If you’re saying, “Give me a break, of course you can,” well, here are three more reasons that explain why only these unique truths of Christianity transform us in this way:

A. The Gospel humbles you before those who don’t agree you.

Let’s remember what the definition of “religion” is. Religion, in its purest, most technical definition, simply refers to any process that finds a set of answers to the big questions: why are we here? What is the purpose of my life? What is the most valuable thing that I could be doing with my limited time on earth? The list of big questions goes on.

Works-based religion — where it’s all about keeping score and knowing who’s good and bad and building up a resume of virtues until you have enough credit in your account to earn God’s favor — always leads to a sense of superiority among those who practice it. It has to; that is the only logical conclusion of works-based religion.
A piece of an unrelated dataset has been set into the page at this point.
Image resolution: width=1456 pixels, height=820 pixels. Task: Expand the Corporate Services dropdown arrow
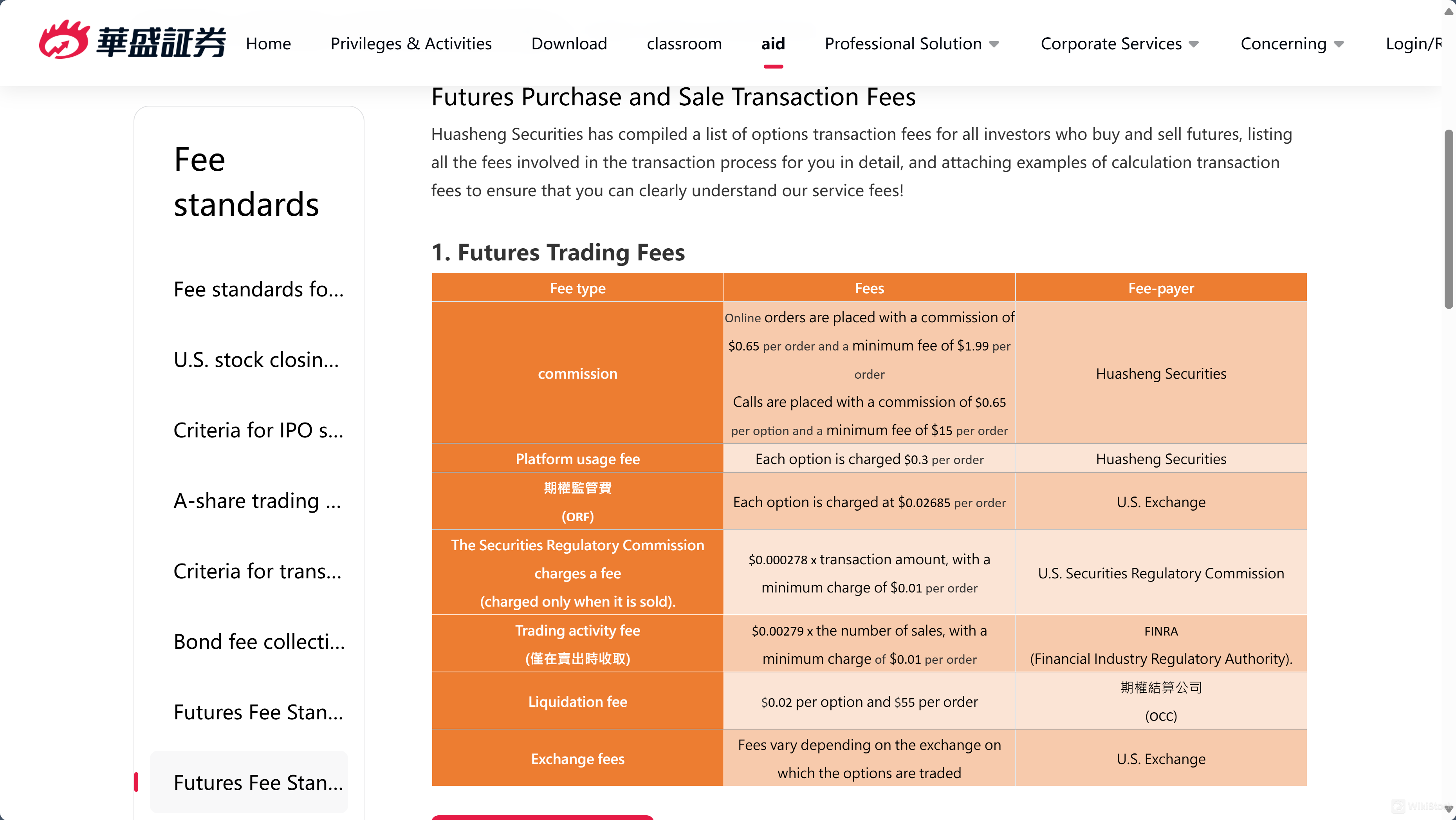click(1194, 44)
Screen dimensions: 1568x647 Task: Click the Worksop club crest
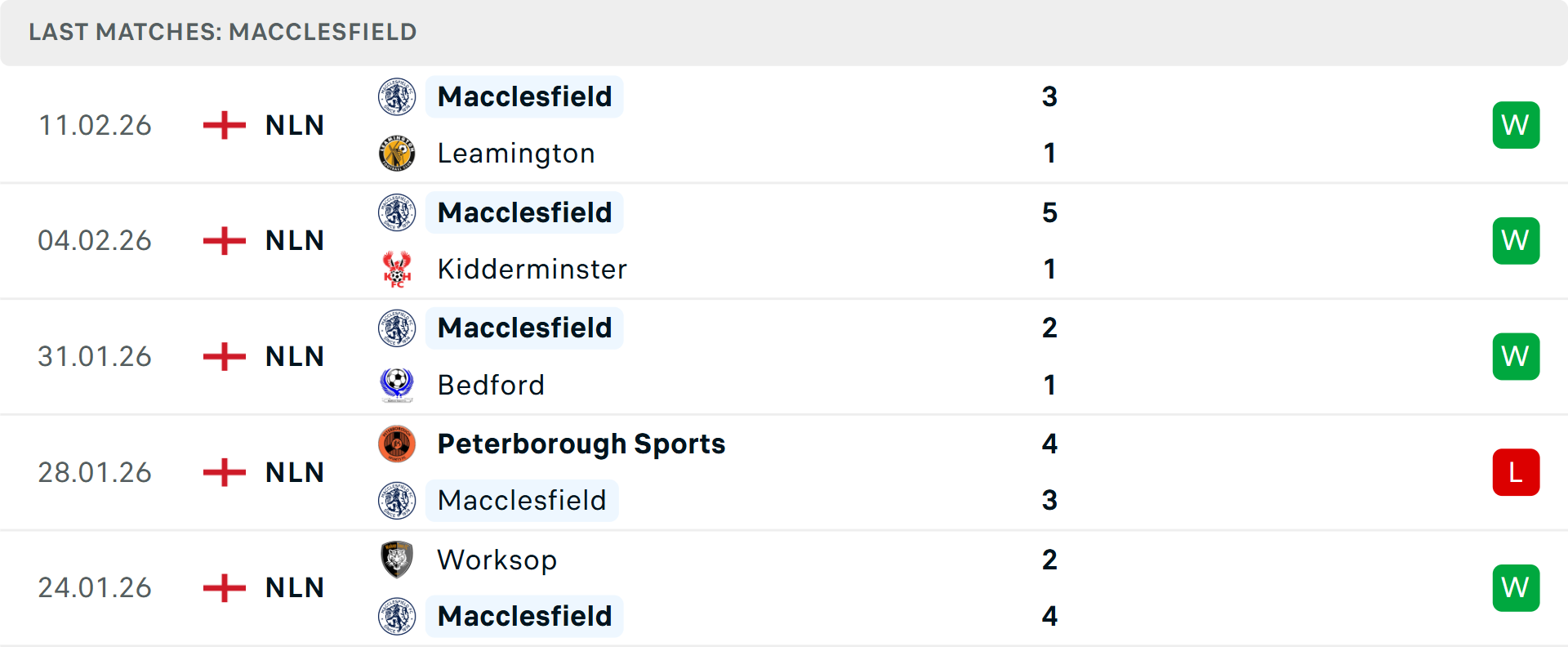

However, even secularism leads to the same arrogant superiority as works-based religion. All the little precepts of what makes you “cool” or all the trendy, moral/social justice checklists of secular culture — i.e. what makes you an acceptable, good person in the eyes of secular society — add up to just another works-based religion, but without all the ceremonial trappings of churches and religious terminology.

(And in his sermon Timothy Keller mentions how secular culture in parts of New York City can be extremely harsh and critical in the way they judge and assess each other based on the clothes they wear, the cars they drive, the money they make, the career they have, or the causes they promote. It provides a classic example of secular culture being just as stringent in its “m
oral code” as a stuffy, moralistic, works-based religion.)

The Gospel of Christ as presented in the New Testament — i.e. grace-based religion — is the only set of exclusive beliefs (and everyone has a set of exclusive beliefs) that leads the person to expect that others can and will be better than you morally. The whole point of the Gospel is that all of us have “fallen short of the glory of God” on the same fundamental level, so none of us — no matter what external moral behavior we have — can claim any better position than someone else. In fact, we see that God can and often takes those who are total moral failures in the eyes of works-based religious people and transforms them into the mightiest of saints by the supernatural power of His grace.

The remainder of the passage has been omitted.